2.2 Process limitations of offset printing

  • Solvent-based drying: Offset commonly relies on solvent evaporation for drying. Drying is relatively slow and depends on shop ventilation. Residual solvent in ink pores and substrate can be difficult to eliminate to ≤5 mg/m² consistently with standard offset lines.
  • Multi-pass overprint: Offset frequently uses multi-color overprinting. If earlier colors are not fully dry, transfer or solvation of compounds between layers may occur (“set-off” or contamination), increasing migration risk.

3. Are There Food-Grade Offset Inks?

Not categorically impossible. With targeted R&D and strict production controls, some offset inks have been engineered to meet food-contact standards — but they require substantive formulation and process changes and have limited application scopes.

3.1 How offset inks can be made food-grade (technical routes)

  • Formulation upgrades: Replace hazardous solvents with water or low-VOC co-solvents to reduce VOCs to ~50–80 g/L; use food-approved resins (e.g., acrylic-polyurethane hybrids compliant with FDA 21 CFR 175.300); select organic pigments and strictly food-approved additives (no heavy metals, no banned solvents).
  • Process upgrades: Adopt UV curing (UV offset) to replace solvent evaporation with radical crosslinking — this can yield VOC ≤ 50 g/L and residuals ≤ 1 mg/m². Implement closed, clean ink supply systems and controlled drying/cure regimes to stabilize migration performance.

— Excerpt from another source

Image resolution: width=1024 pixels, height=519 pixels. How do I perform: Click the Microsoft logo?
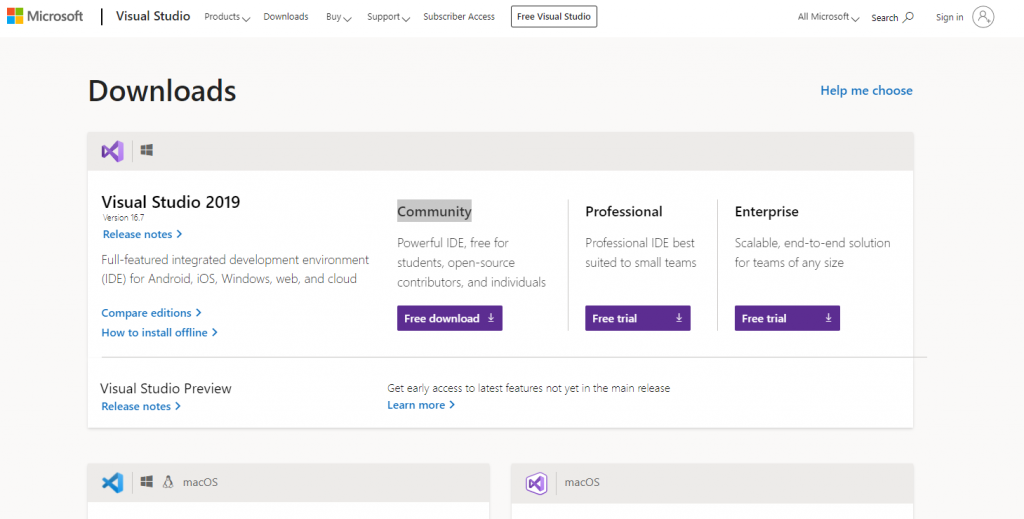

3.2 Practical application boundaries for food-grade offset inks

Even when technically compliant, offset ink use is usually limited to indirect food contact applications, for example:

  • Outer surfaces of corrugated boxes (shipping cartons) where an inner barrier (linerboard, PE liner or barrier film) separates printed layers from food;
  • External labels applied to packaging exteriors (labels that are not in direct contact with food), where the label and package structure create a barrier.

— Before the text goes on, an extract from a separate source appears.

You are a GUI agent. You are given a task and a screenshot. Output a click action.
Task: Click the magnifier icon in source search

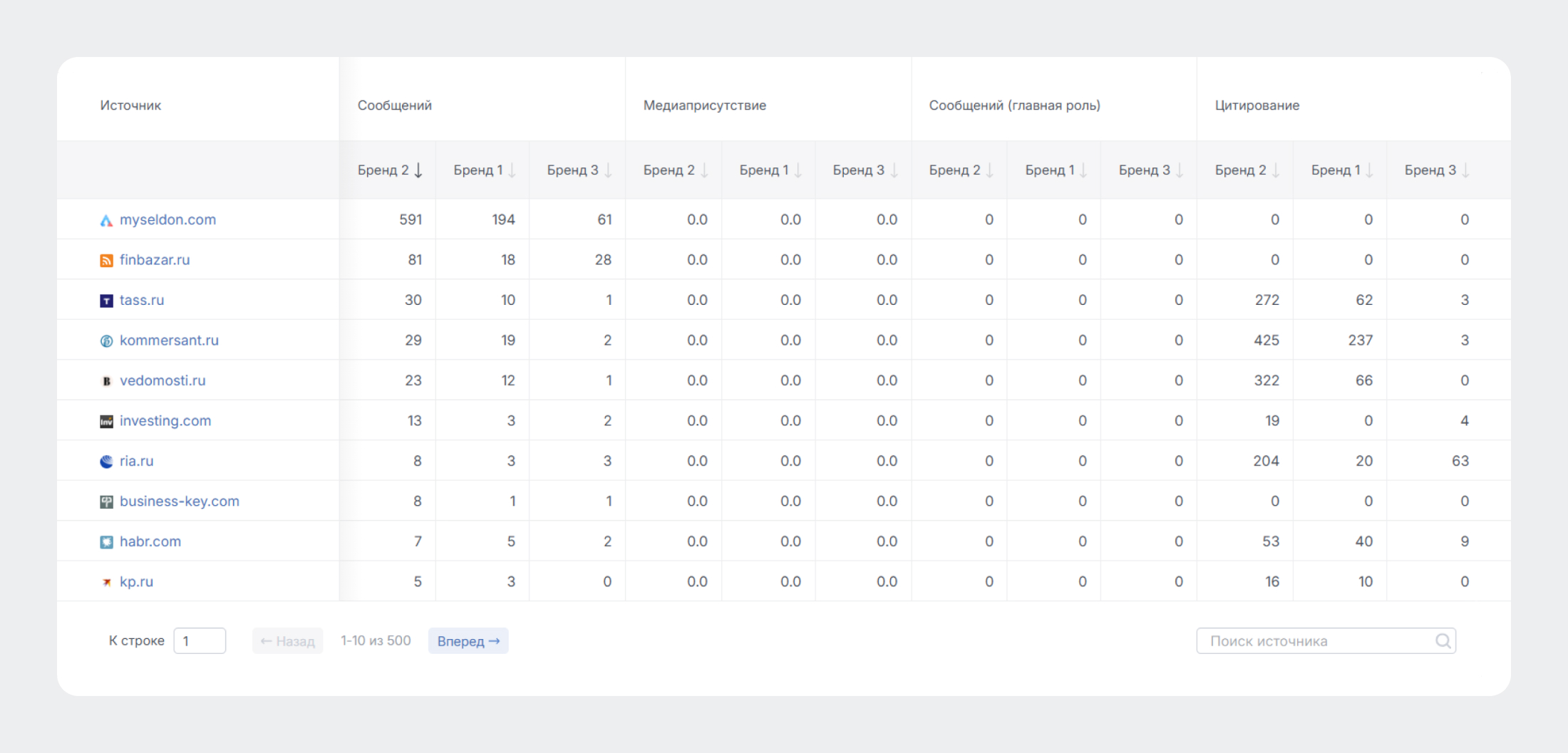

Offset inks — even food-grade variants — are generally not recommended for inner layers or direct food contact surfaces (e.g., inner liners, tray surfaces) where zero or near-zero migration is required. For such scenarios, food-grade flexo water-based inks or UV flexo inks are typically preferred.

4. Practical Takeaway

So, is offset ink food-grade? The short answer: Ordinary offset inks are not food-grade. Only specially reformulated and tested offset inks can achieve food-grade certification, and even then they are usually restricted to indirect contact uses and require strict production controls and verified testing against standards (GB 4806.14-2023, EU 10/2011, FDA 21 CFR 175.300).

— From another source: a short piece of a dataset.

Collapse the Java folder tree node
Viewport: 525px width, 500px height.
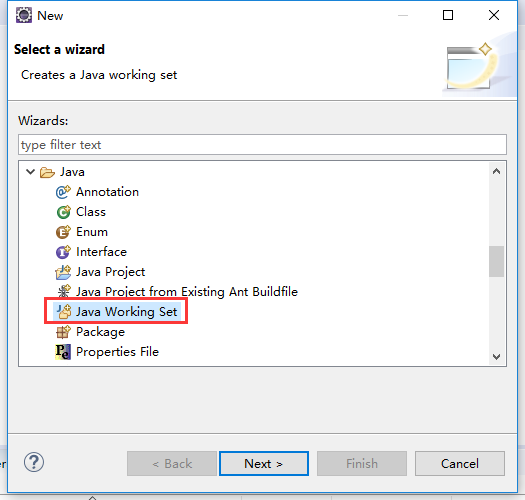coord(30,172)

If food-contact packaging is a project requirement, follow this checklist:

  1. Specify the required food-contact standard (regionally appropriate).
  2. Request the ink supplier’s full compliance documentation (migration reports, resin approvals, heavy-metal tests).
  3. Prefer printing technologies designed for low migration (food-grade flexo water-based, UV flexo) for inner layers or direct contact surfaces.
  4. Where offset is considered, validate via third-party migration testing and adopt process controls (UV curing, closed ink systems, validated drying) before approval.

Conclusion: Ordinary offset inks should not be assumed food-grade. Only certified, specially engineered offset inks — used within defined boundaries — may be acceptable for certain indirect food packaging applications. For direct food contact, choose ink systems with proven low-migration performance and documented compliance.